Job 1
Will you duplicate, word for word, the rows below from the one containing "Click the operator" down through the last row, and nothing else?

+ + +

How it all went pear-shaped

How it all went pear-shaped Photo by Ted and Dani Percival

1. There is a fantasy to create fail-safe systems. There is a similar fantasy to create fail-safe organizations and teams. The truth is that we would much prefer systems (both software and organizational) that are safe-to-fail. Since most software systems and most organizations operate in complex environments which are impossible to predict, knowing what failed is paramount to the evolution of the system.

In an analogy, we would love that our children will have developed magical qualities to get top grades, be friends with everyone they wish, etc. However, we will become much better parents if we invested efforts to help them let us know when they need our help.

2. In the past, Windows, based on the x86 architecture, had a magical error that told us everything: General Protection Fault. Maybe the fantasy at Intel and/or Microsoft was that the x86 with Windows 3.1 is a super quality system, that fails on seldom occasions, so only GPF is required in such conditions (of course, this is a wild and unvalidated hypothesis for the sake of the argument only).

+ + +

Job 2
Can you set down, word for word, everything in the text above on safe-to-fail systems from "How it all went pear-shaped Photo" down to "of the system."?

Data lines
+ + +

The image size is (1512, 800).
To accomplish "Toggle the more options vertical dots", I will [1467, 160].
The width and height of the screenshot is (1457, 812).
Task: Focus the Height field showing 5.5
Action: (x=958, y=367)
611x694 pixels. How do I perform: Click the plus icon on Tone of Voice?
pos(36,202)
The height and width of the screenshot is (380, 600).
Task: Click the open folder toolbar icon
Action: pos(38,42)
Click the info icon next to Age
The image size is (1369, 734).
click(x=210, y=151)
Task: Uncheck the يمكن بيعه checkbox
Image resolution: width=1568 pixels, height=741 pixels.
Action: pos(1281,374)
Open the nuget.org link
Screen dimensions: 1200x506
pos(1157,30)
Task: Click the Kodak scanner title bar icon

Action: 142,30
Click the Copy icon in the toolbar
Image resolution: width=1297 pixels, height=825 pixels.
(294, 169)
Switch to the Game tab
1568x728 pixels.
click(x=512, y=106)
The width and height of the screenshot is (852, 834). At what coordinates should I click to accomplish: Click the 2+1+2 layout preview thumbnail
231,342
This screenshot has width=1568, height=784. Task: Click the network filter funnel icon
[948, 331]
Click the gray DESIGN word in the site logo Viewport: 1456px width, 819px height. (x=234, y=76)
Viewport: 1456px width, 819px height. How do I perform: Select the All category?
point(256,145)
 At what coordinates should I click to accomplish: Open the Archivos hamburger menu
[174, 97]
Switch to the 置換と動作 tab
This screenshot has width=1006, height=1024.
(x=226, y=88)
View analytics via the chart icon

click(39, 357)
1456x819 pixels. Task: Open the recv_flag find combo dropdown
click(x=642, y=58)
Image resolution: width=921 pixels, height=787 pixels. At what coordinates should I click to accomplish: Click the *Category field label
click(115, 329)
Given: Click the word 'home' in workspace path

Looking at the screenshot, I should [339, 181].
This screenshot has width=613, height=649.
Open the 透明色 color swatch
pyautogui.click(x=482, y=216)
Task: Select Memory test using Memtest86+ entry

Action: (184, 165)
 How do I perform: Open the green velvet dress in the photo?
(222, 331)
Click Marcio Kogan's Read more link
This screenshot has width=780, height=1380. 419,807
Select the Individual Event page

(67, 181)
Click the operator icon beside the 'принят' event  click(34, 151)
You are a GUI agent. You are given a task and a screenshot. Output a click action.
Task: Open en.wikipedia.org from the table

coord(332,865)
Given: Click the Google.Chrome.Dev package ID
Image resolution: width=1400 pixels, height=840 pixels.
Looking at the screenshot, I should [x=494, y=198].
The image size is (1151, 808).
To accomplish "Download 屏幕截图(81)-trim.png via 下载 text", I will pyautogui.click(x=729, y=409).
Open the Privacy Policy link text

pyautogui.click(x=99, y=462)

+ + +

Final answer 1
Click the operator icon beside the 'принят' event  click(34, 151)
You are a GUI agent. You are given a task and a screenshot. Output a click action.
Task: Open en.wikipedia.org from the table

coord(332,865)
Given: Click the Google.Chrome.Dev package ID
Image resolution: width=1400 pixels, height=840 pixels.
Looking at the screenshot, I should [x=494, y=198].
The image size is (1151, 808).
To accomplish "Download 屏幕截图(81)-trim.png via 下载 text", I will pyautogui.click(x=729, y=409).
Open the Privacy Policy link text

pyautogui.click(x=99, y=462)

Final answer 2
How it all went pear-shaped Photo by Ted and Dani Percival

1. There is a fantasy to create fail-safe systems. There is a similar fantasy to create fail-safe organizations and teams. The truth is that we would much prefer systems (both software and organizational) that are safe-to-fail. Since most software systems and most organizations operate in complex environments which are impossible to predict, knowing what failed is paramount to the evolution of the system.